Introducing a tool successfully
A customer recently asked me this: “We still lack a bit of acceptance among our users for the DSL. Can we chat a little bit about ways of teaching them how to use MPS and the DSL?”
I suggested to ask their colleagues in their sister department, because they seem to be quite successful with it. For all of you who don’t have the luxury of just asking colleagues, here are some pointers of what to do.
First, I don’t think any of what I am going to say is a) a huge surprise and b) specific to DSLs. It is tried and trusted techniques of introducing something new into an organization. The more disruptive the change is, the more critical is a structured approach of introducing the change. And DSLs certainly are disruptive.
The second preliminary is that all of what I am going to suggest won’t work if the new tool or approach isn’t any good. Make sure that your “new thing” actually fits with the work your users have to do. It’s ok to be disruptive, but you have to disrupt with something really good. Otherwise you have no chance.
Third there’s politics, some folks’ general lack of motivation to change and all kinds of other psychological things to consider.
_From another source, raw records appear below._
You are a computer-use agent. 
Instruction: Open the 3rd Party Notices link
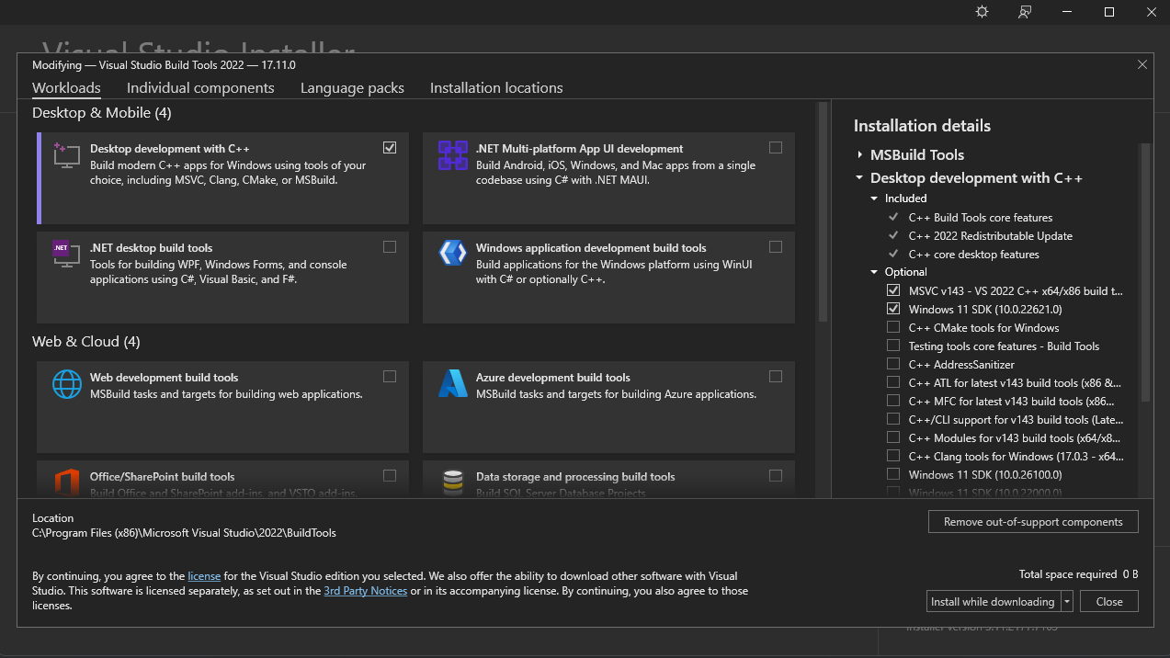pos(365,591)
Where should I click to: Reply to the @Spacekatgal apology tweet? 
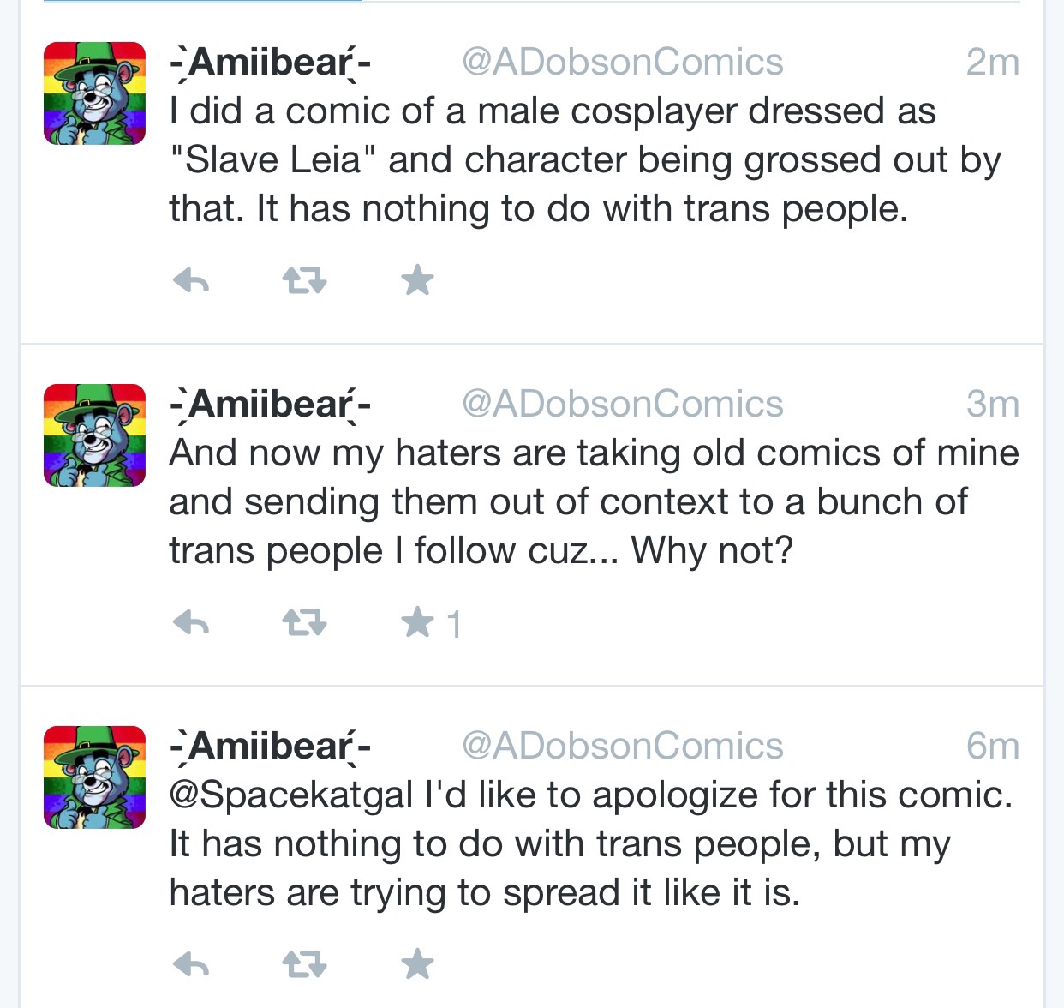(191, 966)
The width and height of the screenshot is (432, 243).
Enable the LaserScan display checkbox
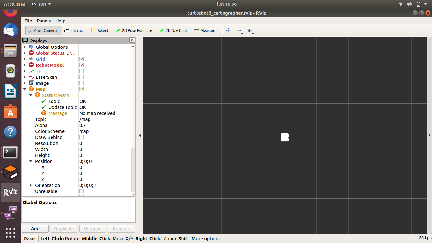click(81, 77)
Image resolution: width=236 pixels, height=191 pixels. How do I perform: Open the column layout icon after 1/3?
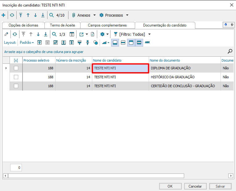(72, 34)

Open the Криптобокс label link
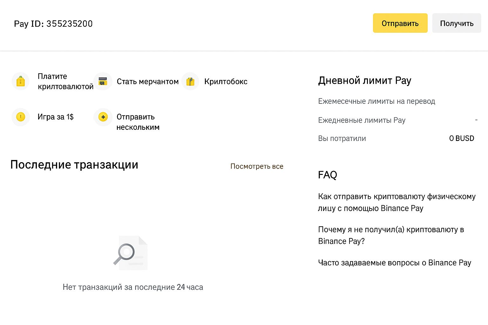click(x=226, y=82)
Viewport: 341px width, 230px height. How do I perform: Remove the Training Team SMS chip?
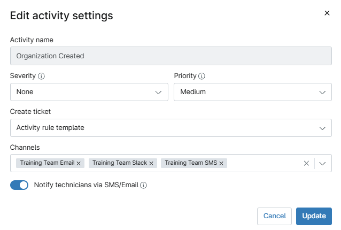pyautogui.click(x=221, y=163)
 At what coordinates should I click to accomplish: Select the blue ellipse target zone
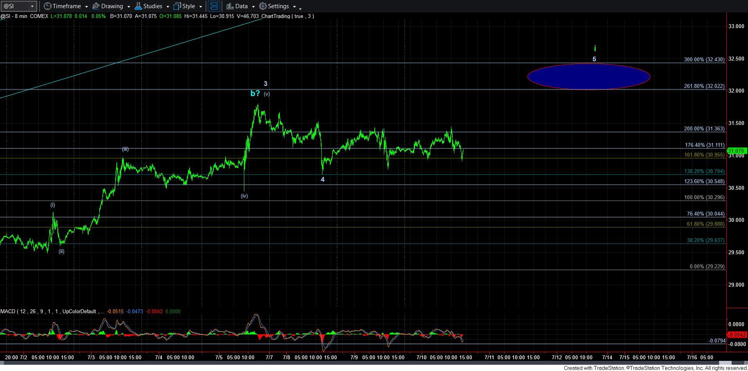589,77
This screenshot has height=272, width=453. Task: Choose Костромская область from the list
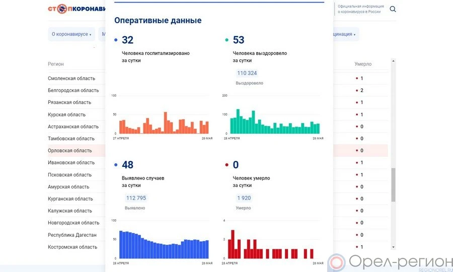point(72,247)
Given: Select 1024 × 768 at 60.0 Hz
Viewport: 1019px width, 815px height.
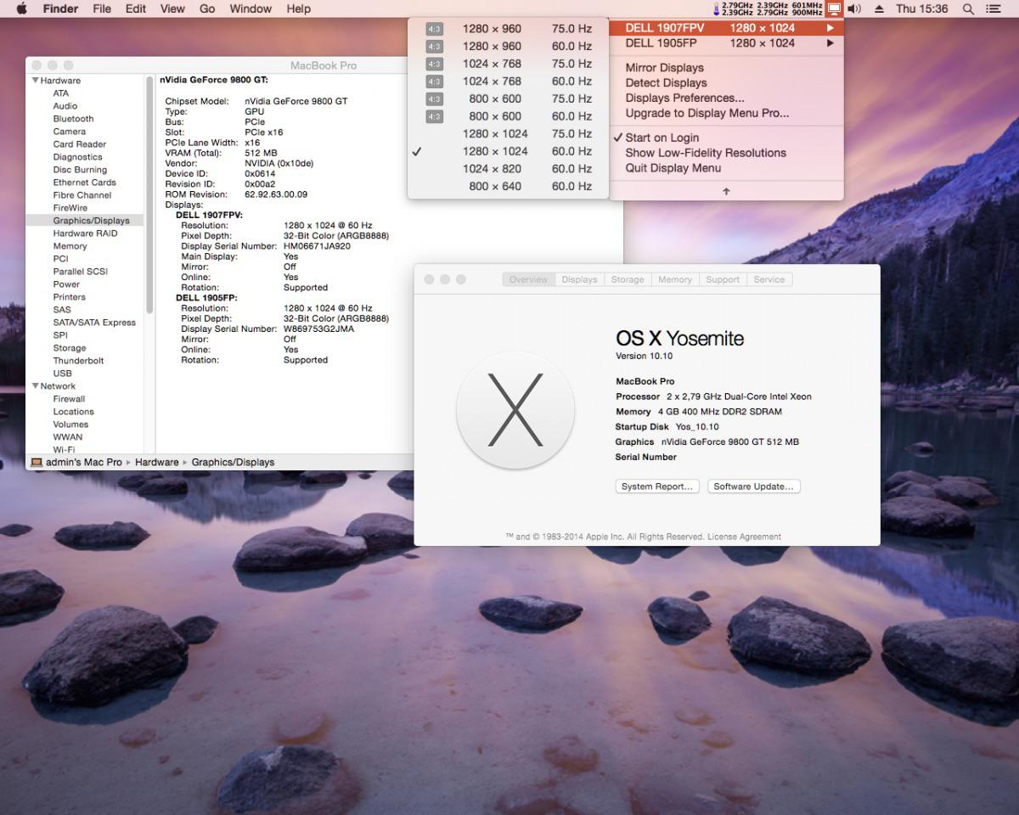Looking at the screenshot, I should point(508,82).
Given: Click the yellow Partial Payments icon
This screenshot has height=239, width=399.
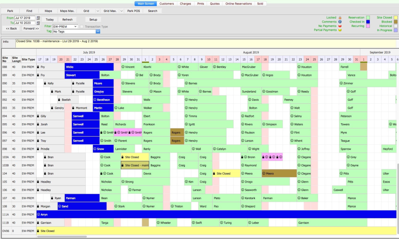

I won’t cover these things here; we assume the set of users you want to “convince” is not unreasonably opposed.
So let’s now look at how the successful department did it:
We had developed the first version/release/prototype of the language with the help of two domain experts. They were part of the language development team, and helped us make sure the language was reasonably close to the domain. After we build a few prototype models using the language with these two, we decided we were ready for a wide audience. IIRC twelve additional users were scheduled to learn the tool next. We started with a multi-day workshop where we explained the idea, gave an overview over the language and then developed a few example models from their specific sub-domain. Didn’t all go completely smoothly, but at the end of the week I think there was general agreement that this new thing isn’t completely crap and might actually simplify their work.
The next ingredient is a champion; her role is to act as a bridge between the language development team and the (growing) user community. She acts as the first level support for questions from the users and works with them during the initial use of the tool. She is also part of the development team’s Dailys and requirements discussions, and she validates a new release before it leaves the barn. Every two weeks when we release a new version of the tool, she writes a release notes document that explains the new features, required manual changes to existing models, or automatically executing model migrations. Every week she also moderates a Q&A session where the users can ask questions; a representative of the developers is also part of this meeting, so devs and users can discuss technical issues directly.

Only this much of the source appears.